Re: 500 mil. rows table partitioning
Rick, thank you for the reply!
Sorry I was on a trip and couldn't answer to you promptly.
I think, I need to provide a little bit more background information. It will address the following questions:
>Does that mean that the data could be a single table with about 83 columns? Looks like it would have `time` as the PRIMARY KEY. Is there some reason not to do that? It would be soooo much faster.
>Could one of those be derived from the other?
>Converting to a single table with 83+ columns will shrink the data significantly because you can get rid of variableid, etc. And you can make use TINYINT UNSIGNED (1 byte) instead of FLOAT (4 bytes) for some of the `value`s.
Data comes from ~140 different sites (siteid). Measurements on each site occurs every 30 min, but may span different time range. For example, we have sites that were active in the past and don't do measurements now. Sites may have gaps in their measurements for up to several month, and off cause sites can have measurements with the same time stamp. Each site measures its own set of variables, some of them measure only 5-8, some of them up to 20-25. Each variable is unique and can't be derived from others. Although there are only 83 core variables (variableid) it can be virtually countless number of them because they can be measured on different height (offsetid), measured several times for redundancy (repeat), might be corrected in several ways (exstensionid) and combinations of all these can be different from site to site. That are the reasons why it can't be organized in to a singe table with 'time' as the PRIMARY KEY and 83 columns.

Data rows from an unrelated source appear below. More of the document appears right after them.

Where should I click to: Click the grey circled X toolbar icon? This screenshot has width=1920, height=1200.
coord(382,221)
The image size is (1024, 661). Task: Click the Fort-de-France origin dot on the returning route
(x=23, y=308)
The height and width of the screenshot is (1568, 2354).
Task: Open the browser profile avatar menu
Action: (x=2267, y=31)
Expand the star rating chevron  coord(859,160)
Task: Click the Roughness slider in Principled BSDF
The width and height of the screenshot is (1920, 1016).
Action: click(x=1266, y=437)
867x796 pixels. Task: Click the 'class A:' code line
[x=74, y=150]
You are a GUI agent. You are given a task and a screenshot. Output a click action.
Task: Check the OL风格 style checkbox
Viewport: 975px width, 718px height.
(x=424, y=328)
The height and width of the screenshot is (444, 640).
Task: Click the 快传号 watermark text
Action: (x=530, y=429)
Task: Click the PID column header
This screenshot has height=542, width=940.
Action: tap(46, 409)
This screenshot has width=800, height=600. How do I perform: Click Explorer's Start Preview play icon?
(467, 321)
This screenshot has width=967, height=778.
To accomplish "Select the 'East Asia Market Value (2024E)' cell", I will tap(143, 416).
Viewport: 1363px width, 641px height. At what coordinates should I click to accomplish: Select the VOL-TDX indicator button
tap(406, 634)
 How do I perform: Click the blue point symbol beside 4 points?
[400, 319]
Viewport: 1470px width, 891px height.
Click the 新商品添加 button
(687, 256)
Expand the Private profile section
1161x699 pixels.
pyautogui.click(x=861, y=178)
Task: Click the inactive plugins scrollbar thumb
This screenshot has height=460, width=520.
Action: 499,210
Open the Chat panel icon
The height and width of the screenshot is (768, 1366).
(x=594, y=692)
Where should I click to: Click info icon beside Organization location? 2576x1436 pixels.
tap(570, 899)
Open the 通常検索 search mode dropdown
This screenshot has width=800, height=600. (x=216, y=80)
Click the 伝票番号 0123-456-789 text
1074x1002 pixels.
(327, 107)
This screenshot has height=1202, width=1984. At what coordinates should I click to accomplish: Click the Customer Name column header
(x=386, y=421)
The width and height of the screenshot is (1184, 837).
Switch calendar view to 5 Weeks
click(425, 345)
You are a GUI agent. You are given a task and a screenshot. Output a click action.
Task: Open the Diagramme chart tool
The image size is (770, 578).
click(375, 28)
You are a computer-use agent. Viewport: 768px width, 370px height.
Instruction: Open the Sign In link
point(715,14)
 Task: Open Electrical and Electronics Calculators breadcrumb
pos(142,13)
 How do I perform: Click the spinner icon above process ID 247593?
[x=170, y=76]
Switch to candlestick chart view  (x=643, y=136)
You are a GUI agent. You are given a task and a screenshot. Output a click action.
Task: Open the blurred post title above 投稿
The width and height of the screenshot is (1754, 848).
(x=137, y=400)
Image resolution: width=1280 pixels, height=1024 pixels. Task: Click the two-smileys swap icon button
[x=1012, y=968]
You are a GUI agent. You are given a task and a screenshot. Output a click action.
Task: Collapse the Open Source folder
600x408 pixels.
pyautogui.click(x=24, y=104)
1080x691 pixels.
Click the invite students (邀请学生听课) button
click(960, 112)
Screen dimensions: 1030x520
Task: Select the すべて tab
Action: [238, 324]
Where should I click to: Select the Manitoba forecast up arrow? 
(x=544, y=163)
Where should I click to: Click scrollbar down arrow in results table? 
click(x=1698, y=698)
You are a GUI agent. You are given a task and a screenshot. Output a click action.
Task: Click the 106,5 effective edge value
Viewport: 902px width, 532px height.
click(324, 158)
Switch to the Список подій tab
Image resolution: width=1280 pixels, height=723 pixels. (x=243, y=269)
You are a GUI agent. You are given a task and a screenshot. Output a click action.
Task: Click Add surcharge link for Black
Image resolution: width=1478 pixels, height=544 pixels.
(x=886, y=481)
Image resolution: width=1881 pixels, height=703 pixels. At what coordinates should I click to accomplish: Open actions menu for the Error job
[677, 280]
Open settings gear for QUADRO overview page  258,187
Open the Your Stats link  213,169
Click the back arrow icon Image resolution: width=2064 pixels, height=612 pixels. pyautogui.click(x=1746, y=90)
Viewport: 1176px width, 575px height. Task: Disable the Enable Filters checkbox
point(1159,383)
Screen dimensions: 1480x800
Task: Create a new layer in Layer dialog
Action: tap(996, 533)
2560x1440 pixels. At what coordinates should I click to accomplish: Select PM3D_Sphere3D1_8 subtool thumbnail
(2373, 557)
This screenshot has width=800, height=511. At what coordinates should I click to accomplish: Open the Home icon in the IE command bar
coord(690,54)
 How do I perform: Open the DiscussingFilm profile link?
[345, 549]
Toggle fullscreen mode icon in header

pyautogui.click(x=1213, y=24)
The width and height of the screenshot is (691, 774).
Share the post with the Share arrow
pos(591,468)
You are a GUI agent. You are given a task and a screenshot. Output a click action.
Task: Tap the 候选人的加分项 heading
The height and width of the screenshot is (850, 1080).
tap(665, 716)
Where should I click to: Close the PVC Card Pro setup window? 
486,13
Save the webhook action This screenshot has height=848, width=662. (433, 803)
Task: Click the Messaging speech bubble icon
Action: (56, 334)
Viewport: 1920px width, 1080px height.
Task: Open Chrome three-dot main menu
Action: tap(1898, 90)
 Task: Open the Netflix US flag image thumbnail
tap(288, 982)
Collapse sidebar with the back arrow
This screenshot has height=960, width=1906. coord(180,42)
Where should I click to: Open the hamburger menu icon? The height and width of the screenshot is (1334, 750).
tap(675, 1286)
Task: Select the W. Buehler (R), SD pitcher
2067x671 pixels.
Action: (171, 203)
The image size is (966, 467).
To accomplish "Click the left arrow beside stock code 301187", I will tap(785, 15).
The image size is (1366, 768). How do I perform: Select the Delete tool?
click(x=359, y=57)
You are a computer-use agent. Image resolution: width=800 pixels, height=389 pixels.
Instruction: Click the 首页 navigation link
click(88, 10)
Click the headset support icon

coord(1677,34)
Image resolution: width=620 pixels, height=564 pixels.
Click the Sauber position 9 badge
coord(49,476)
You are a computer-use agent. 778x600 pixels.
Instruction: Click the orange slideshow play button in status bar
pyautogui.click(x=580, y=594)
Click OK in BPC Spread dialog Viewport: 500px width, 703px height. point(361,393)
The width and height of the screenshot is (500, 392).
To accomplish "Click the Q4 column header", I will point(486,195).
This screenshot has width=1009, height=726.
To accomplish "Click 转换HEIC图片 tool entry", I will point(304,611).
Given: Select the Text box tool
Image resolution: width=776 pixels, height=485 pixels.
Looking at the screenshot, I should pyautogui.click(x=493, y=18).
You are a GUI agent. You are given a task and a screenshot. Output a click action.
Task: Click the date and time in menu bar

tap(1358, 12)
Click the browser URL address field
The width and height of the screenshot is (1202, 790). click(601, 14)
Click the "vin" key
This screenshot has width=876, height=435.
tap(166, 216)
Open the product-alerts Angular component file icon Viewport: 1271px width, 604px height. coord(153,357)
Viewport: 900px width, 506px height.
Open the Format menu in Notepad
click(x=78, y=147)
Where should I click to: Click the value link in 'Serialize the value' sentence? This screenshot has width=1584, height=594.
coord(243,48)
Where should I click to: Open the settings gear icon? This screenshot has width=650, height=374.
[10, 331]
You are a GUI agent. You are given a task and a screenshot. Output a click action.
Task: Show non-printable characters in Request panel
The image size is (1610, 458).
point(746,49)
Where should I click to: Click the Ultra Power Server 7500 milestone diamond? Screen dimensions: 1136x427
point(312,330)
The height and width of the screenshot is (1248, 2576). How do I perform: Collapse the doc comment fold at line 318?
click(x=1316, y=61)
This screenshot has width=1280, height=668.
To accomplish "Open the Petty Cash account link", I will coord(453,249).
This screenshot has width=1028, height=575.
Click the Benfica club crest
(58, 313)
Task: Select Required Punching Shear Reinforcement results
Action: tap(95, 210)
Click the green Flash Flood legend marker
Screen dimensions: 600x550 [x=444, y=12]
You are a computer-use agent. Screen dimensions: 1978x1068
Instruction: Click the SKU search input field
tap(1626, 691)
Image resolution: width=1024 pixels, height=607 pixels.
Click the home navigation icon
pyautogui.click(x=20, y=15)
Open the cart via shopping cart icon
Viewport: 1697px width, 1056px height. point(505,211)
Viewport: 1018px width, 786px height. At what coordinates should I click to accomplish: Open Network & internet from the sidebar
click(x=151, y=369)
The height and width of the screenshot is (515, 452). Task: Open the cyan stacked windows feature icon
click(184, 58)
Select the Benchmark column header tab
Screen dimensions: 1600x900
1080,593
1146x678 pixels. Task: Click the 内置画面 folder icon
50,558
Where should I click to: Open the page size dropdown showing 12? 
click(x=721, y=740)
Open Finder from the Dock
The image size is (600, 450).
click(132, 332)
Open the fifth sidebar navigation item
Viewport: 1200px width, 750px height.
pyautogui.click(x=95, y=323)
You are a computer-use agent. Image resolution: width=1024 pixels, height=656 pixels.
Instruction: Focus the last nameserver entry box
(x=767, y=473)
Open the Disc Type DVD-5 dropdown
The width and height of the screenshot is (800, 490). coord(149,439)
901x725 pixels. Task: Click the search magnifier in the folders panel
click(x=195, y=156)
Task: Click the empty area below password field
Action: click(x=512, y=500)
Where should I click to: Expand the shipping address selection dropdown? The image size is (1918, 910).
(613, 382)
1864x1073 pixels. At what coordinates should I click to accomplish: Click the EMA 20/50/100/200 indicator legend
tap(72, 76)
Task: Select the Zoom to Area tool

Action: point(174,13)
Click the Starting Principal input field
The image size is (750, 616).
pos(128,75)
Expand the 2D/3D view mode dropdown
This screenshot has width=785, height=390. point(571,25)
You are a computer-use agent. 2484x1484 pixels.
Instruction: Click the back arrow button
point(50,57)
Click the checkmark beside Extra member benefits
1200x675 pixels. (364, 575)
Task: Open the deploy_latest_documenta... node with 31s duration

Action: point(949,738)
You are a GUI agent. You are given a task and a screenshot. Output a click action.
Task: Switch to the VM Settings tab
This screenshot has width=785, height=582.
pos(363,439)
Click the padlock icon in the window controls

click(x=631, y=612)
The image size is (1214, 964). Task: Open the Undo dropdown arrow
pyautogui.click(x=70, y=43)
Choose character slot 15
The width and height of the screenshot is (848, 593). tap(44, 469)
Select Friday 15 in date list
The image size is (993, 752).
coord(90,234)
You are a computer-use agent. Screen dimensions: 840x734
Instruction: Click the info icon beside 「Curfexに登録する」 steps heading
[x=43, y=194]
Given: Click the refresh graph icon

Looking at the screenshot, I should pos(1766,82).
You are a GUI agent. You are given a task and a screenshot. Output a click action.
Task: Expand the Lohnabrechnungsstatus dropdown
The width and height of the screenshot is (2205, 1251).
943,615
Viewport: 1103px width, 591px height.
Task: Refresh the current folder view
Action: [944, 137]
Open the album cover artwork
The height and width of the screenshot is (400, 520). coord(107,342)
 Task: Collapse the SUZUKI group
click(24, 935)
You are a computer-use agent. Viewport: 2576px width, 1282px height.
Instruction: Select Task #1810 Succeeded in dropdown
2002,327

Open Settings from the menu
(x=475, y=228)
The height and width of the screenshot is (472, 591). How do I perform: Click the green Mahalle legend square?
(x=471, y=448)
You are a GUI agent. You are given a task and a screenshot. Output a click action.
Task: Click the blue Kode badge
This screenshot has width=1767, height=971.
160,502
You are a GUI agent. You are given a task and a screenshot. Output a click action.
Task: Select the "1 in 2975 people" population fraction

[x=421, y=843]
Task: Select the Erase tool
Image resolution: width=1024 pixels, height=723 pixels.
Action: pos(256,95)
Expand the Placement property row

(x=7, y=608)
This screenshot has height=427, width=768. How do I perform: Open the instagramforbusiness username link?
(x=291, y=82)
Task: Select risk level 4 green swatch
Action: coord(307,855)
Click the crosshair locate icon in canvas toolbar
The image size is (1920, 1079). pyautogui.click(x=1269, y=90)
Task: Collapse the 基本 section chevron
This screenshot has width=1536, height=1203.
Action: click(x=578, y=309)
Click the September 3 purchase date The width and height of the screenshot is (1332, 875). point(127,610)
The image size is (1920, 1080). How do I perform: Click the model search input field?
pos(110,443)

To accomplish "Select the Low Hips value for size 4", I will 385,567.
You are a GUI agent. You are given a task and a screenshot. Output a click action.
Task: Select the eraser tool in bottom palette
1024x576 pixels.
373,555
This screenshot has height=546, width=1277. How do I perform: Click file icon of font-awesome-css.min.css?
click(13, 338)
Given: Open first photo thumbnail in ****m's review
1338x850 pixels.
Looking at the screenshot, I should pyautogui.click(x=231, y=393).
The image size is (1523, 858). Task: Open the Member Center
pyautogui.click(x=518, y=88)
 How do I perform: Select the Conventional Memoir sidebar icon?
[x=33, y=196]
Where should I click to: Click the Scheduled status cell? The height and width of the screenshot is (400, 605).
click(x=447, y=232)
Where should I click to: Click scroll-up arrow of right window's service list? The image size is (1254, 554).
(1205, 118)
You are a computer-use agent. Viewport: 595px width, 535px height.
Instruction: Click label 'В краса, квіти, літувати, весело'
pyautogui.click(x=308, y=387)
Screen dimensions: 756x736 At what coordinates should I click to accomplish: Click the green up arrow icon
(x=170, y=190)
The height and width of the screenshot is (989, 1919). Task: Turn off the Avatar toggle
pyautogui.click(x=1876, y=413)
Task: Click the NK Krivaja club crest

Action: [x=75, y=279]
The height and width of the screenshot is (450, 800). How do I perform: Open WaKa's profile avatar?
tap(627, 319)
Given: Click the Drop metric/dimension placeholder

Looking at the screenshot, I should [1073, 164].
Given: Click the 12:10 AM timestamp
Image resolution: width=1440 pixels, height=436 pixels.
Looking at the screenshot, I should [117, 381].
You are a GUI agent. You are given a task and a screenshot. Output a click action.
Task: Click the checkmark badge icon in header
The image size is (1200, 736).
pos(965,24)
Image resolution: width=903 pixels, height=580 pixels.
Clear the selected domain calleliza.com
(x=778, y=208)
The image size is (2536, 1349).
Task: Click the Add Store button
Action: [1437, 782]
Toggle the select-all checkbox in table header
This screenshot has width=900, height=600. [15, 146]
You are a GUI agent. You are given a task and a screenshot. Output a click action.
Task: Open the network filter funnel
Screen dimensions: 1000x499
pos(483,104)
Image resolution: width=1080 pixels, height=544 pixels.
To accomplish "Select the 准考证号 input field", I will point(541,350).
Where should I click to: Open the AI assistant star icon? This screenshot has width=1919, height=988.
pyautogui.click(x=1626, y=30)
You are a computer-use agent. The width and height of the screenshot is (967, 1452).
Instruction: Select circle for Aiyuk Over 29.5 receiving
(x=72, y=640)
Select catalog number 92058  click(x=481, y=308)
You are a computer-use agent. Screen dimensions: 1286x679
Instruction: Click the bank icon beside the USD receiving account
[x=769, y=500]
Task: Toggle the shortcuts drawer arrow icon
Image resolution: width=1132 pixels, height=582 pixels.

No data will be dropped. For sites that are still active I will have and new measurements, and some times data for old sites has to be updated. Old values must be archived. I assume it will be easier just to copy old data to an archive DB, delete all data for a site and reload it with new/corrected values.
Now back to the rest of the questions. I used your advise and add index to the table:
CREATE INDEX indx ON L2data (time, siteid, variableid, `repeat`, extensionid, offsetid, flag, value);
So far :
>SHOW CREATE TABLE tbl\G -- engine, indexes;
*************************** 1. row ***************************
Table: L2data
Create Table: CREATE TABLE `L2data` (
`extensionid` smallint(6) NOT NULL,
`flag` varchar(5) NOT NULL,
`offsetid` int(11) NOT NULL,
`repeat` tinyint(4) NOT NULL,
`siteid` int(11) NOT NULL,
`time` decimal(10,6) NOT NULL,
`value` float NOT NULL,
`variableid` smallint(6) NOT NULL,
KEY `indx` (`time`,`siteid`,`variableid`,`repeat`,`extensionid`,`offsetid`,`flag`,`value`)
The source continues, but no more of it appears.